Hi all,
I've long been frustrated by the overhead of Drupal. So, let me float this idea.
Background: On each page load, we include all the enabled module files and a bunch of system modules and include files. MBs worth of code is pulled from the disk that never gets used. Functions are stored and comments that get tossed by the PHP compiler. All this extraneous data takes a toll on disk overhead and cpu time. The field module takes a step in creating several include files but they are all included on every page load. Menu items store include file definitions; this is an existing method that helps. Lets go another step.
New Approach: I'm currently developing a node module. I've stripped the .module file down to only containing the hook_ functions so that they can be loaded as pointers. The actual functions become only-loaded-if-needed functions.

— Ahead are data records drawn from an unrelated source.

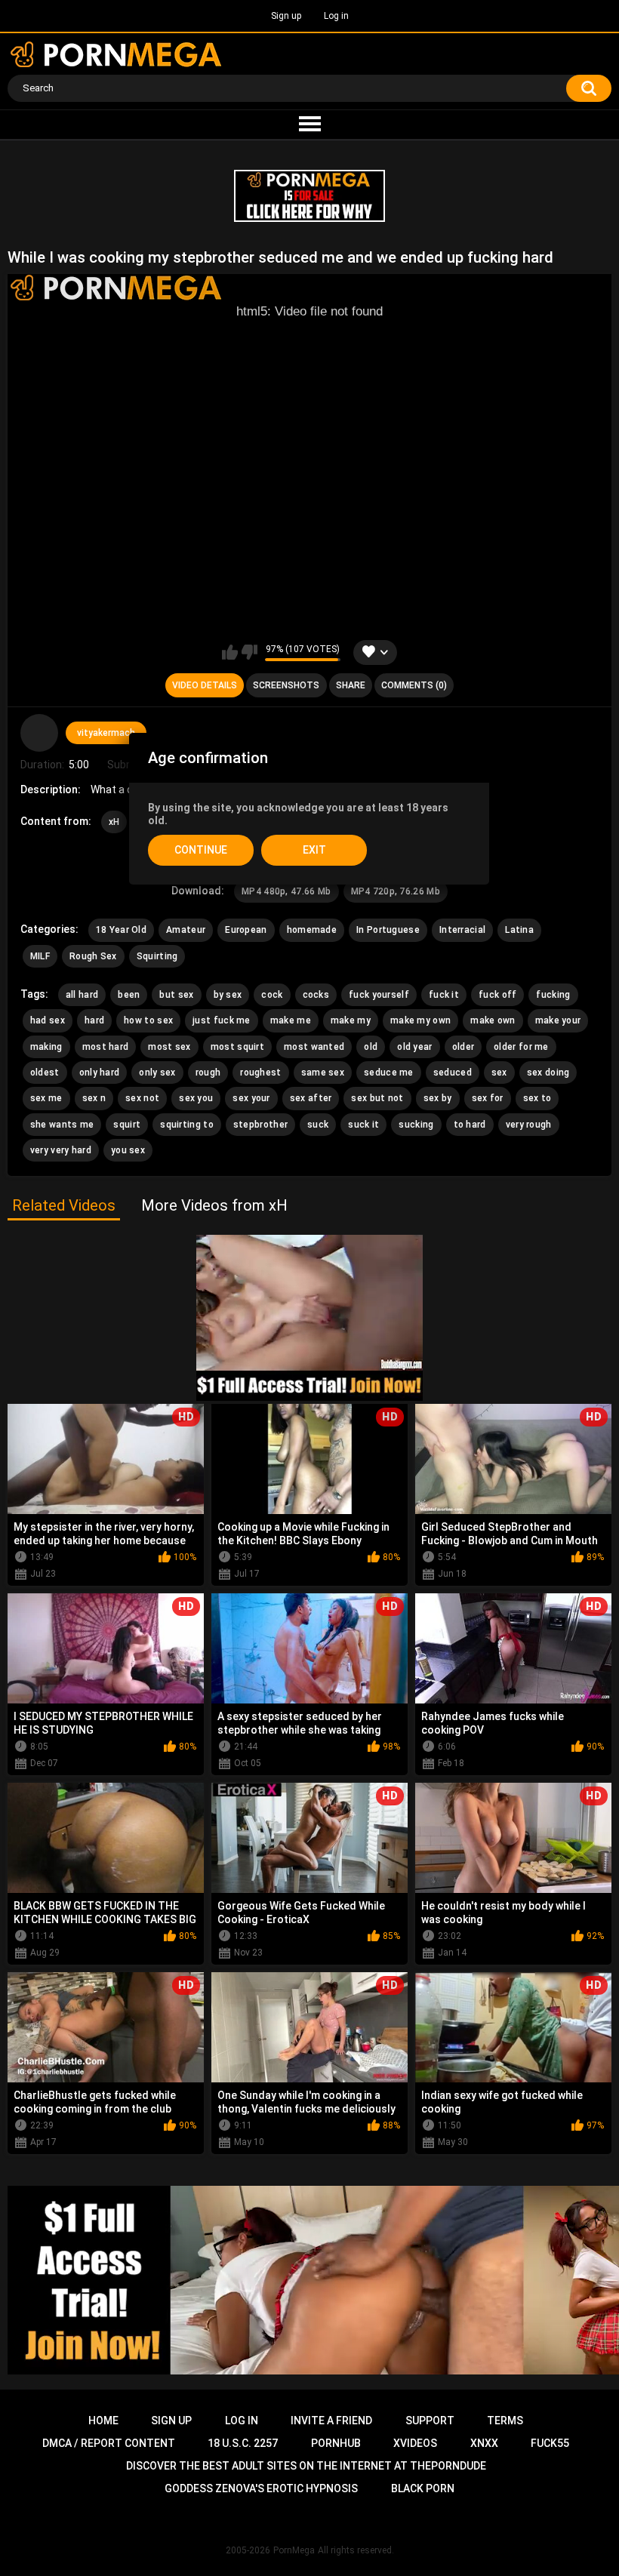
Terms (505, 2420)
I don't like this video (249, 652)
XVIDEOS (415, 2443)
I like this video (230, 652)
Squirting (157, 956)
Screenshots (286, 685)
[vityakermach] (39, 733)
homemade (312, 930)
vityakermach (106, 733)
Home (103, 2420)
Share (350, 685)
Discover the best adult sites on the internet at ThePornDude (306, 2466)
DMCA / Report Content (108, 2443)
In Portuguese (388, 930)
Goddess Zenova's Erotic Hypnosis (261, 2488)
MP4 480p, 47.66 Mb (286, 891)
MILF (40, 956)
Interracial (462, 930)
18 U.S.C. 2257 (243, 2443)
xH (114, 822)
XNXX (484, 2443)
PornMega (294, 2550)
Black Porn (422, 2488)
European (245, 930)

Each hook function has an include_once and a functional call to the actual hook.
for example, this code is in mymodule.module file.
/
* Implements hook_menu().
*/
function mymodule_menu() {
include_once "mymodule.menu.inc";
return mymodule_menu_build();
}
/
* Implements hook_theme().
*/
function mymodule_theme() {
include_once "mymodule.themes.inc";
return mymodule_theme_build();
}
/
* Implements hook_form().
*/
function mymodule_form($node, &$form_state) {
include_once mymodule.forms.inc';
return mymodule_form_build($node, $form_state);
}
/
* Implements hook_node_info().
*/
function mymodule_node_info() {
include_once mymodule.crud.inc';
return mymodule_crud_node_info();
}So when the module is included on page initialization, a very small file is loaded from the disk; with minimal comments. Instead of loading thousands of lines of code, only 100-500 are needed. Each include file is not read until, AND ONLY IF, it is needed.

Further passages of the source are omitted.